Feature

Multi-GPU Support

Run larger models by distributing weights across multiple GPUs.

Overview

ZSE supports multi-GPU inference, allowing you to run models that don't fit on a single GPU by automatically sharding layers across available devices.

Auto Detection

Automatically detects available GPUs and VRAM

Model Sharding

Distributes layers evenly across GPUs

VRAM Balancing

Configurable memory limits per device

  • Automatic GPU count and memory detection
  • HuggingFace accelerate integration
  • Even layer distribution across GPUs
  • Configurable max_memory per GPU
  • Support for mixed GPU configurations

How It Works

Multi-GPU inference works by distributing model layers across available GPUs.
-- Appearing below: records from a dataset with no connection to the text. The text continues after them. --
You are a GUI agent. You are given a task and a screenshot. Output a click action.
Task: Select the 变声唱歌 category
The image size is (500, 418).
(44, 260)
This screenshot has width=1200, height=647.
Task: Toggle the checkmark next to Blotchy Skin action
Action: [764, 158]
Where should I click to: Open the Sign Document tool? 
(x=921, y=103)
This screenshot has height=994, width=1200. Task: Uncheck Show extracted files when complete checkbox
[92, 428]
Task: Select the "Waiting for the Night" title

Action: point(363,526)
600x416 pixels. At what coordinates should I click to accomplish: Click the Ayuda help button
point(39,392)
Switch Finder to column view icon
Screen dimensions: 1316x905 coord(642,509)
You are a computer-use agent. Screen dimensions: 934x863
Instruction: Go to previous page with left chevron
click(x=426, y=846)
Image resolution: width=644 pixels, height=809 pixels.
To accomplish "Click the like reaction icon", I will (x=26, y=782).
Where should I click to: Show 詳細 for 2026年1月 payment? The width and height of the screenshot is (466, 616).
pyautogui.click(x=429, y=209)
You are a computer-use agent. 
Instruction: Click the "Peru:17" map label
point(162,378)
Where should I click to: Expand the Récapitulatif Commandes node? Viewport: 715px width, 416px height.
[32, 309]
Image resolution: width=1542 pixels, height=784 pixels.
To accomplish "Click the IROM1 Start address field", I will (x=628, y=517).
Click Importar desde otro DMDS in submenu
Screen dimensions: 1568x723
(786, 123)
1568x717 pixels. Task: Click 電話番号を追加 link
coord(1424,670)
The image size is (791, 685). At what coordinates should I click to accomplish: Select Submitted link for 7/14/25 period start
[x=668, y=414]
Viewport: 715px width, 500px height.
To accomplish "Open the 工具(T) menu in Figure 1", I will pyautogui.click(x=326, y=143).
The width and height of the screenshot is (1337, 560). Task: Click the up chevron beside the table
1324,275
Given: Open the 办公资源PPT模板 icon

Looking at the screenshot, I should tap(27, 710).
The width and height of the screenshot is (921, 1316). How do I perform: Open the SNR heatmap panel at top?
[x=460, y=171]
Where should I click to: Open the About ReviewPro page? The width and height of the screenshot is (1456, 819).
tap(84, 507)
ZSE uses HuggingFace's device_map="auto" under the hood for automatic layer distribution.

text
Model: Qwen 32B (64 layers)
Available: 2x A10G (24GB each)
Layer Distribution:
┌─────────────┐ ┌─────────────┐
│ GPU 0 │ │ GPU 1 │
│ │ │ │
│ Layers 0-31 │ │ Layers 32-63│
│ │ │ │
│ ~12GB VRAM │ │ ~12GB VRAM │
└─────────────┘ └─────────────┘
Forward Pass:
Input → GPU 0 → Transfer → GPU 1 → Output
Inter-GPU communication adds some latency, but enables running models that wouldn't fit on a single GPU. The overhead is typically 5-15%.

Usage

Python API

python
from zse.engine.orchestrator import IntelligenceOrchestrator
# Auto-detect and use all available GPUs
orch = IntelligenceOrchestrator.multi_gpu("Qwen/Qwen2.5-Coder-7B-Instruct")
orch.load() # Model automatically sharded across GPUs
# Or specify which GPUs to use
orch = IntelligenceOrchestrator.multi_gpu("model_name", gpu_ids=[0, 1])
# Check GPU info
info = IntelligenceOrchestrator.get_gpu_info()
print(f"GPUs: {info['count']}, Total VRAM: {info['total_memory'] / 1e9:.1f} GB")

CLI

bash
# Auto-detect GPUs and distribute model
zse serve model.zse --multi-gpu
# Specify GPU IDs
zse serve model.zse --gpus 0,1,2
# Set memory limits per GPU
zse serve model.zse --multi-gpu --max-memory "0:20GB,1:20GB"

Checking GPU Info

python
from zse.engine.orchestrator import IntelligenceOrchestrator
info = IntelligenceOrchestrator.get_gpu_info()
# Returns:
# {
# "count": 2,
# "devices": [
# {"id": 0, "name": "NVIDIA A10G", "memory": 24576000000},
# {"id": 1, "name": "NVIDIA A10G", "memory": 24576000000}
# ],
# "total_memory": 49152000000
# }

VRAM Distribution

ZSE automatically balances VRAM usage across GPUs. You can also configure maximum memory per GPU for fine-grained control.

python
# Set max memory per GPU (useful for reserving memory for KV cache)
orch = IntelligenceOrchestrator.multi_gpu(
"model_name",
max_memory={
0: "20GB", # Leave 4GB for KV cache on GPU 0
1: "22GB", # Leave 2GB for KV cache on GPU 1
}
)
Reserve some VRAM for the KV cache and CUDA kernels. Using 100% of available memory will cause out-of-memory errors during inference.

Benchmarks

Verified on Modal with 2x A10G GPUs:

TestResult
GPU Detection2 GPUs detected ✓
Model Load (Qwen 7B FP16)80s ✓
VRAM DistributionGPU 0: 6.22 GB, GPU 1: 7.96 GB ✓
Generation Speed100 tokens @ 15.0 tok/s ✓
Multi-GPU is most beneficial for models larger than 30B parameters, where the memory savings outweigh the inter-GPU communication overhead.